GWAS of a Tetraploid Potato Diversity Panel
The SolCAP potato diversity panel included 221 tetraploid lines and 3441 tetraploid SNP markers with minor allele frequency greater than 0.05. Based on version 4.03 of the potato reference genome (Potato Genome Sequencing Consortium, 2011; Sharma et al., 2013), the median distance between markers was 67 kb, with a minimum of 3 bp and maximum of 8.2 Mb.
The diversity panel was comprised of potatoes from eight different market categories, listed in Table 3. Previously, the program STRUCTURE had been used to identify subpopulations in this dataset (Hirsch et al., 2013). A commonly used alternative to STRUCTURE for GWAS is PCA. Figure 3B shows the projection of the population onto the first two principal components, which only account for 8% of the total variation in the marker data (scree plot in Supplemental Fig. S2).
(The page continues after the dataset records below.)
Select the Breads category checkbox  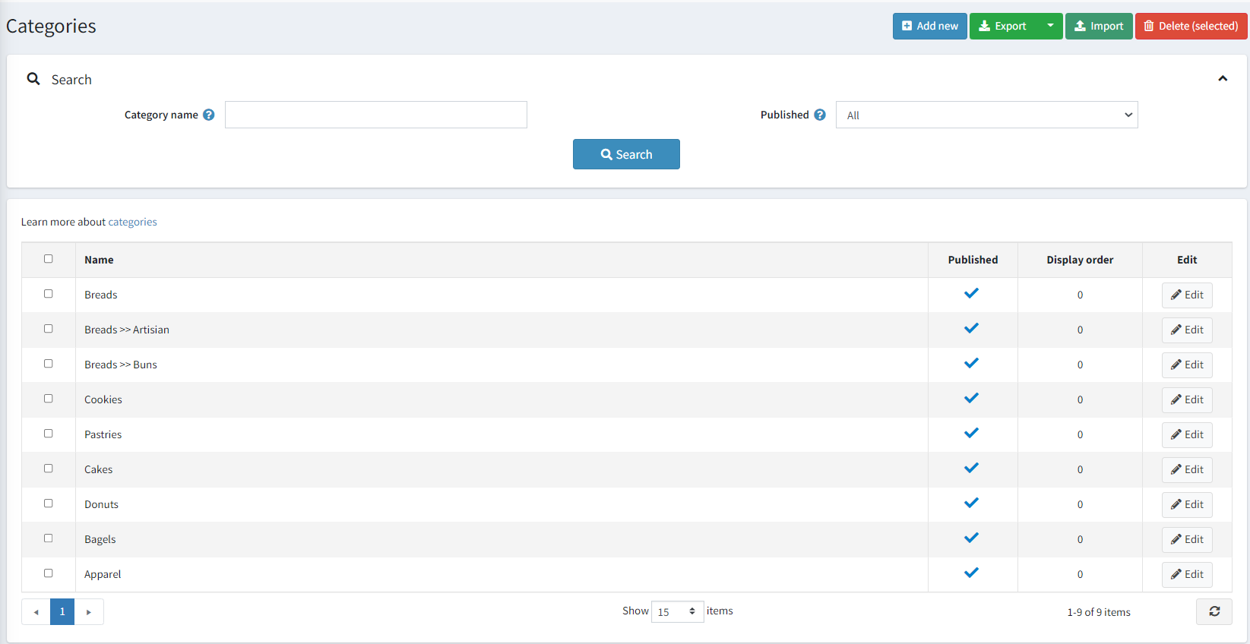pyautogui.click(x=49, y=294)
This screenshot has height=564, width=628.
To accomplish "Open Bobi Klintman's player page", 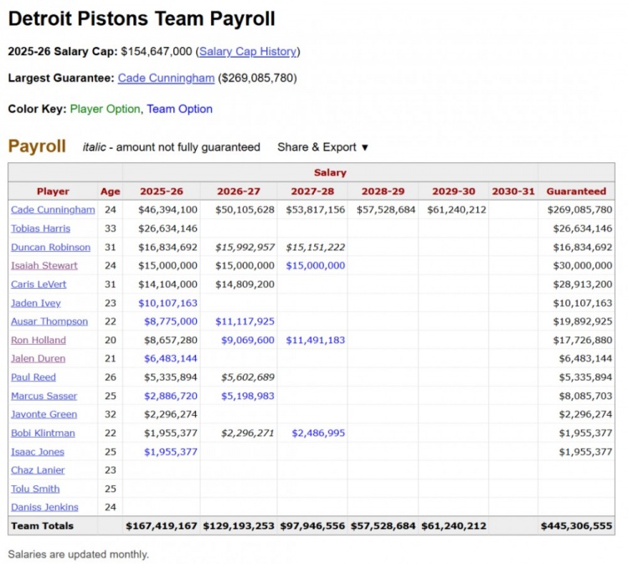I will [43, 433].
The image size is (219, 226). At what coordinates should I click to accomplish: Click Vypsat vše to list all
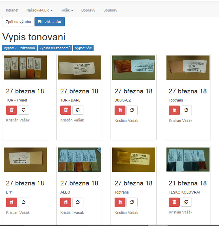click(83, 48)
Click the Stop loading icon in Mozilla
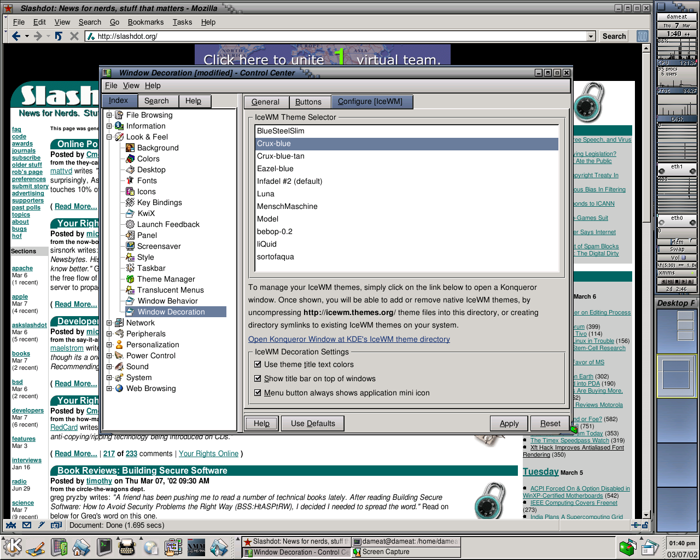The image size is (700, 560). pyautogui.click(x=73, y=36)
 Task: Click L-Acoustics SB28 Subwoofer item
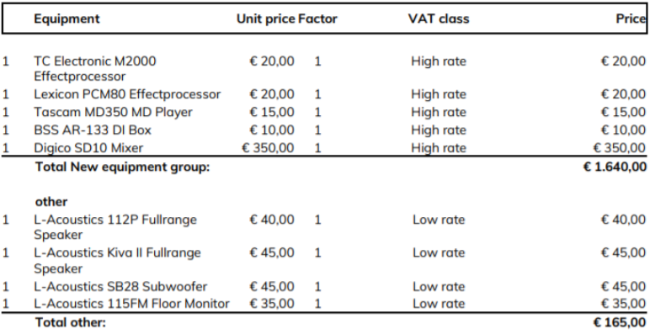tap(120, 286)

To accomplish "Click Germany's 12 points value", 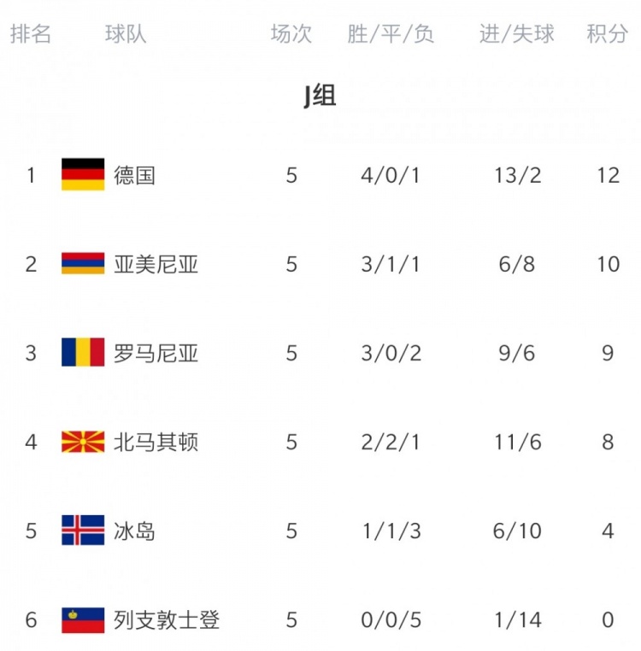I will tap(609, 175).
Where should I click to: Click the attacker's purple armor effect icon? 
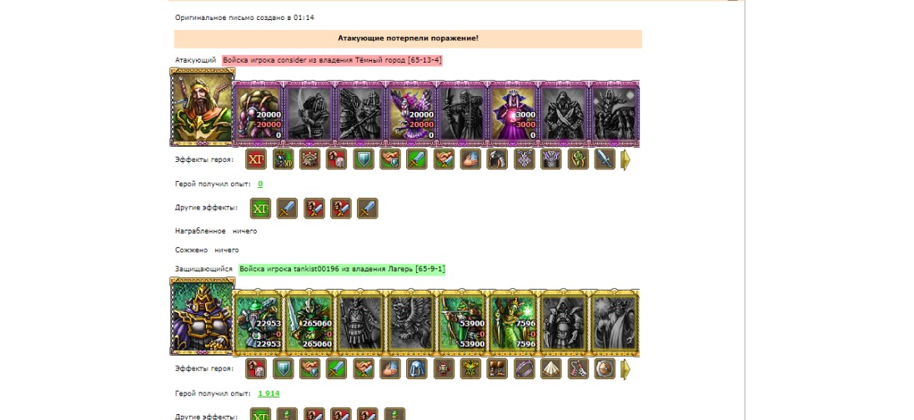551,159
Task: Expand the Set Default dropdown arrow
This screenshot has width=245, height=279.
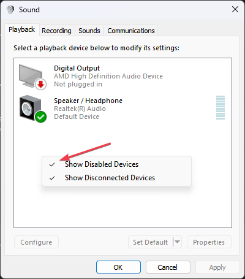Action: pyautogui.click(x=177, y=242)
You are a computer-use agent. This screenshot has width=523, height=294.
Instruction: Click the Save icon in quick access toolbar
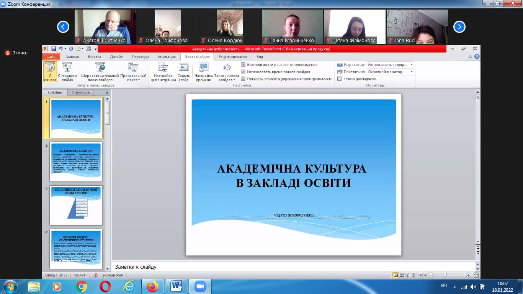pos(54,49)
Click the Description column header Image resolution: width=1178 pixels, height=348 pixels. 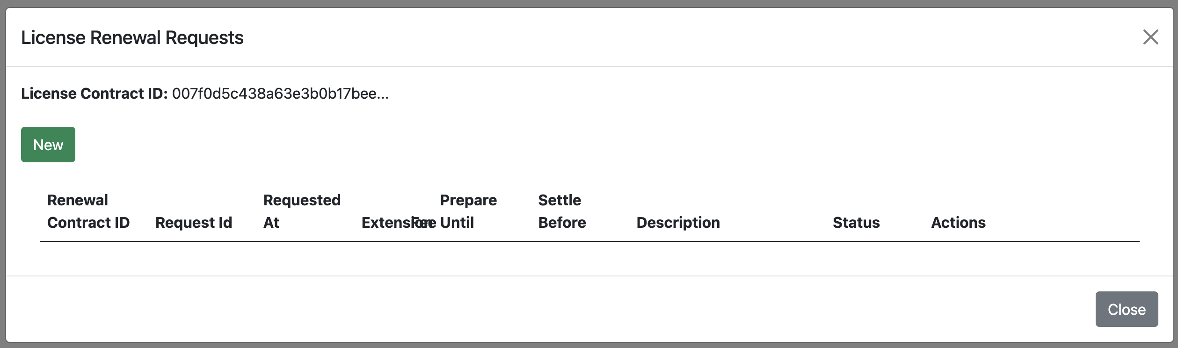pos(677,223)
Table 3 Comparison between k-means clustering groups (Roman numerals) and market categories.
Market category | I | II | III | IV | V | VI | Total |
Fry processing | 26 | 0 | 1 | 2 | 3 | 2 | 34 |
Table Russet | 10 | 0 | 0 | 0 | 3 | 0 | 13 |
Wild species | 0 | 3 | 0 | 0 | 0 | 0 | 3 |
Genetic stock | 0 | 0 | 0 | 4 | 1 | 0 | 5 |
Pigmented | 0 | 1 | 28 | 3 | 0 | 0 | 32 |
Yellow | 1 | 0 | 3 | 15 | 3 | 5 | 27 |
Round White table | 2 | 2 | 2 | 8 | 15 | 9 | 38 |
Chip processing | 0 | 1 | 0 | 5 | 29 | 34 | 69 |
Total | 39 | 7 | 34 | 37 | 54 | 50 | 221 |
[IMAGE OMITTED. SEE PDF]
To achieve better separation between subpopulations, we used the DAPC technique (Jombart et al., 2010). In the first step, clusters based on the marker data were compared against the market categories. Table 3 and Fig. 3A show the results for k = 6 clusters. As expected, the DAPC technique produced greater separation among groups than PCA, with Groups I–III clearly separated, and Groups IV–VI apparently more closely related. Group I primarily contains the fry processing and table russets, which are closely related and continue to be intermated by breeders. Group II was a small group containing the majority of the wild species in the panel, and Group III contained most of the pigmented (red and purple) types. Group IV contained the majority of the yellow potatoes, along with some round white potatoes for both tablestock and chip processing. Groups V and VI were predominantly round white potatoes, used for both tablestock and chip processing. Hirsch et al. (2013) also observed minor divergence within the round white types based on hierarchical clustering.
One of the hallmarks of using ordinary linear regression (aka, the naïve model) as a test of association in structured populations is the inflation of the –log(p) values relative to the expected value under the null hypothesis (Supplemental Fig. S5; Freedman et al., 2004; Clayton et al., 2005). The use of subpopulation group membership as a covariate in the analysis helps to reduce this inflation. Each boxplot in Fig. 4 shows the distribution of inflation factors across the 13 traits analyzed in this study. All three of the Q models tested—DAPC, PCA, and STRUCTURE—were able to reduce inflation relative to the naïve model, with DAPC and PCA slightly better than STRUCTURE. The DAPC approach (QDAPC) was selected for subsequent analyses.
[IMAGE OMITTED. SEE PDF]
As first shown by Yu et al. (2006), a random polygenic effect with covariance proportional to a kinship matrix K can also reduce inflation. The results in Fig. 4 show that all three kinship matrices we tested were effective, with perhaps a slight advantage to the realized relationship model (KRR = MMT for genotype matrix M), which had significantly less inflation than any of the Q models. Subsequent analyses were conducted using the QDAPC + KRR model.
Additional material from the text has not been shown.